Collection entries:
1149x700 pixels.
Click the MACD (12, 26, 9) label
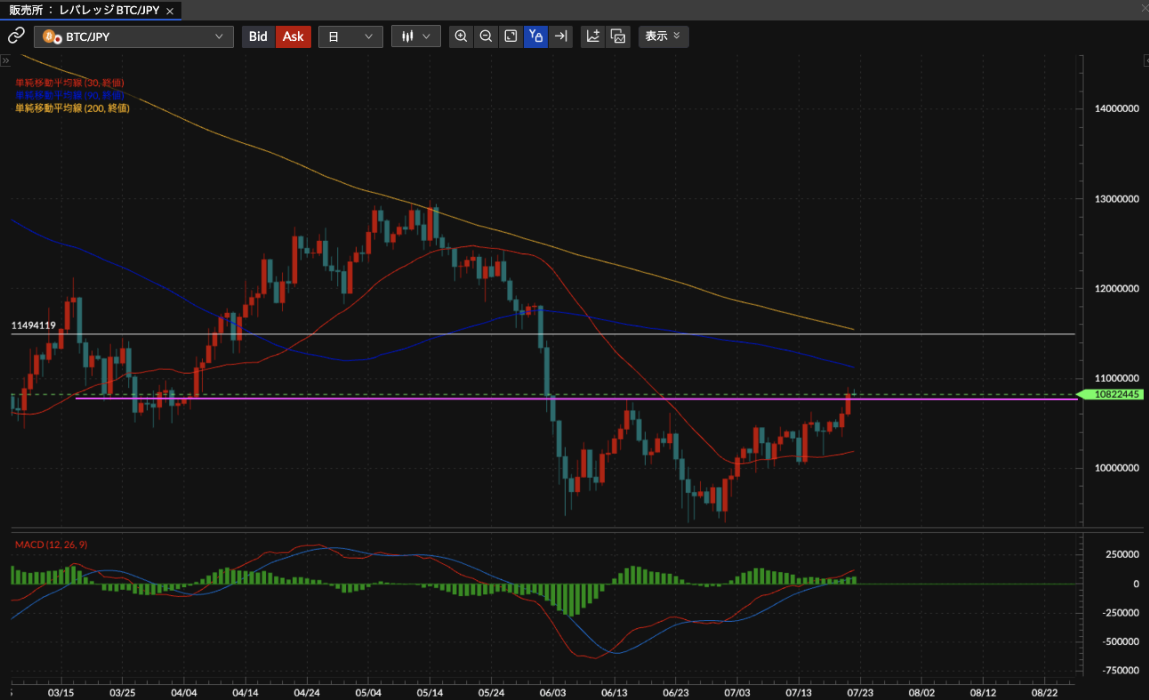(51, 544)
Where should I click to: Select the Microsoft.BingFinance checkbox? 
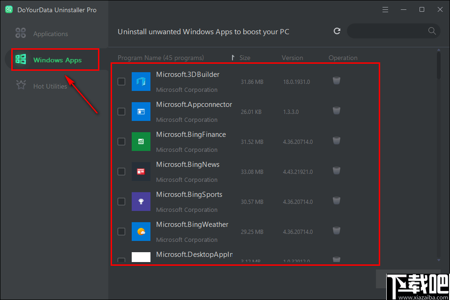(x=121, y=142)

# [PROBLEM TO WORK ON]
Rewrite every one of these items with "checkbox" swapped for "tick box" and nothing else altered, omitting the pictures.

# [CORRECT ANSWER]
1149x700 pixels.
Click the MACD (12, 26, 9) label
(51, 544)
Where should I click to: Select the Microsoft.BingFinance tick box? 
(x=121, y=142)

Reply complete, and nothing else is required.